Пирогову она не понравилась, и он стал думать сам.
Через несколько дней тема отыскалась такая, которую одобрил и Мойер. Пирогов совсем перестал ходить на лекции. Иноземцев ему сказал, что это добром не кончится, что будет скандал и что они сюда не затем приехали, чтобы резать телят, – пора заниматься делом.
– У каждого свое понятие о деле, – с вызовом ответил Пирогов.
Вначале он занимался вивисекцией один, потом с Карлом Липгардтом, помогавшим ему в работе. Некоторое время Пирогову было с Липгардтом интересно, потом он ему осточертел и так стал его раздражать, что они разошлись. Липгардт покинул сарай под черепичной крышей спокойно, отношения с Пироговым у него остались самые дружеские, раздражительность Пирогова он отнес только к его плохому характеру, а не к самому себе, так объяснил и Мойеру. Пирогов объяснил расхождение совсем иначе.
– Знаете, – сказал он Мойеру, – Липгардт прекрасный человек, но вы в нем ничего не поняли. Ученый из него никогда не выйдет.
– Почему? – удивился Мойер.
– То есть, может быть, и выйдет, – поправился Пирогов, – но только не в том смысле, как вы думаете. И в сарае ему делать нечего.
– Да почему же? – во второй раз спросил Мойер, и сам догадавшийся почему.

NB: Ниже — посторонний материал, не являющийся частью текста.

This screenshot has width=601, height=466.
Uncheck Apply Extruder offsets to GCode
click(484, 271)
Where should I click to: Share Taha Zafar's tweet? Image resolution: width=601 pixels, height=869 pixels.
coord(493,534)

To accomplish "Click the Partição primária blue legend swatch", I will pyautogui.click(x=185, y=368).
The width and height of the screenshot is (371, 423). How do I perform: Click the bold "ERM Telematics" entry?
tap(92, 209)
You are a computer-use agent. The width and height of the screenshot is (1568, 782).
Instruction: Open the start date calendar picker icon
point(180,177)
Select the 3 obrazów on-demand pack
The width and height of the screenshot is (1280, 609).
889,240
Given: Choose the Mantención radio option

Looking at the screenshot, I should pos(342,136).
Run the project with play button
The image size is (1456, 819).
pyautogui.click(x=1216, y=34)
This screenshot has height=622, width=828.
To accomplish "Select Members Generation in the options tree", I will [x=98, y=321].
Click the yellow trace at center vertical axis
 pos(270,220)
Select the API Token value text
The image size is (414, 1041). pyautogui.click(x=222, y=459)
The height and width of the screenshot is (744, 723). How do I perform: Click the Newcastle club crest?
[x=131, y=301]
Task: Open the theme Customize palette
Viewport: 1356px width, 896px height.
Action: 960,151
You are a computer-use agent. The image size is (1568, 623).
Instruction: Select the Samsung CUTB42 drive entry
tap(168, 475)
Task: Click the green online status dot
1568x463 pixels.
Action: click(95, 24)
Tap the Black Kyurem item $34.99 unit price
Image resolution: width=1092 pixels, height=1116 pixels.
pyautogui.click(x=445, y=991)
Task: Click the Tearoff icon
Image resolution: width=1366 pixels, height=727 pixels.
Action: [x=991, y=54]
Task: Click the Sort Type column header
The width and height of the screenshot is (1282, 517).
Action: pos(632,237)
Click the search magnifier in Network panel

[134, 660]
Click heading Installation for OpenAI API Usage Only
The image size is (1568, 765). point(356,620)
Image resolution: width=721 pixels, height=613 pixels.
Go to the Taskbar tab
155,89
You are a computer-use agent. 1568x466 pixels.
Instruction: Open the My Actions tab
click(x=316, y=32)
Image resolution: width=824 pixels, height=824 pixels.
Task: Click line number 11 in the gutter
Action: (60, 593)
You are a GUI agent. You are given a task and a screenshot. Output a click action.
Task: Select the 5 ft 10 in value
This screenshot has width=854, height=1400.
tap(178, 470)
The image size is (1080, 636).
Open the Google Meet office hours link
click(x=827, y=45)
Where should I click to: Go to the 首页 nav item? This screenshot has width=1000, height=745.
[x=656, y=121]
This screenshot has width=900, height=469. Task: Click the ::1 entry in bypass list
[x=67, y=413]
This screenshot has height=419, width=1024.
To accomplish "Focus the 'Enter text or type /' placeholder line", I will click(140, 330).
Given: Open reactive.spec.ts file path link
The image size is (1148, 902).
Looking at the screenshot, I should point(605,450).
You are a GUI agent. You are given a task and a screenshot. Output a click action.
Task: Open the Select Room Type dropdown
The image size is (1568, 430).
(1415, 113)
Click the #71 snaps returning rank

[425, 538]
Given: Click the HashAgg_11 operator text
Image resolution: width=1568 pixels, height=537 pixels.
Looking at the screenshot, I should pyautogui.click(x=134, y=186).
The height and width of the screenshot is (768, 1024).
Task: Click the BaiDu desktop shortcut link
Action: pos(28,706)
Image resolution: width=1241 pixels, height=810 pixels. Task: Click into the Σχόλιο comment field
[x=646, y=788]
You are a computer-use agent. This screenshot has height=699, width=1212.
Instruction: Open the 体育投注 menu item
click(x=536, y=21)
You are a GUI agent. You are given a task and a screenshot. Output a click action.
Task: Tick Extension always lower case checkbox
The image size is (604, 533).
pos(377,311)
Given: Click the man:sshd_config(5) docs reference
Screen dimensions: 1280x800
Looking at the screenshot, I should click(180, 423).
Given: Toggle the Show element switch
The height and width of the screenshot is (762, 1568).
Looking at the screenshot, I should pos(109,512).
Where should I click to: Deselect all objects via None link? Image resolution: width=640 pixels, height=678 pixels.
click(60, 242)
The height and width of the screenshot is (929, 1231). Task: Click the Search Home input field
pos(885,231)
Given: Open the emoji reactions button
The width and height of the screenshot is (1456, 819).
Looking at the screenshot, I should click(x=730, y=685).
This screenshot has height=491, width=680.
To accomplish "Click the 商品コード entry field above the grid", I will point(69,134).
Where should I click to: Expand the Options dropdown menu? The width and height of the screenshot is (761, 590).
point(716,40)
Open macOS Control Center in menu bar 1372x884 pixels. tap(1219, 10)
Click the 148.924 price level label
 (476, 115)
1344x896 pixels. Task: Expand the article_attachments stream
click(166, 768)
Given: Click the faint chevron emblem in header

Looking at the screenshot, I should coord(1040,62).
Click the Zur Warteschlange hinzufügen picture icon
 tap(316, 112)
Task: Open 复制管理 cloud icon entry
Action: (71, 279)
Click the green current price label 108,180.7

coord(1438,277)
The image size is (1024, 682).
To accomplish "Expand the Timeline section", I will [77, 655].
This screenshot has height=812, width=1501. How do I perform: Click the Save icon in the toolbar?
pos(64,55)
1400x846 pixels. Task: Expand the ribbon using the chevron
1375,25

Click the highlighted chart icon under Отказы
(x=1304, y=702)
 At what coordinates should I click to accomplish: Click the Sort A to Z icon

– Потому, – сказал Пирогов, – что, несмотря на все его способности и знания, он – как губка. Насосется знаний – нажмешь, и все назад выльется в таком же виде. У него ум емкий, память хорошая, и знаете что? Производительности ума никакой.
– Что же, это разные вещи – емкость и производительность ума? – наслаждаясь, спросил Мойер.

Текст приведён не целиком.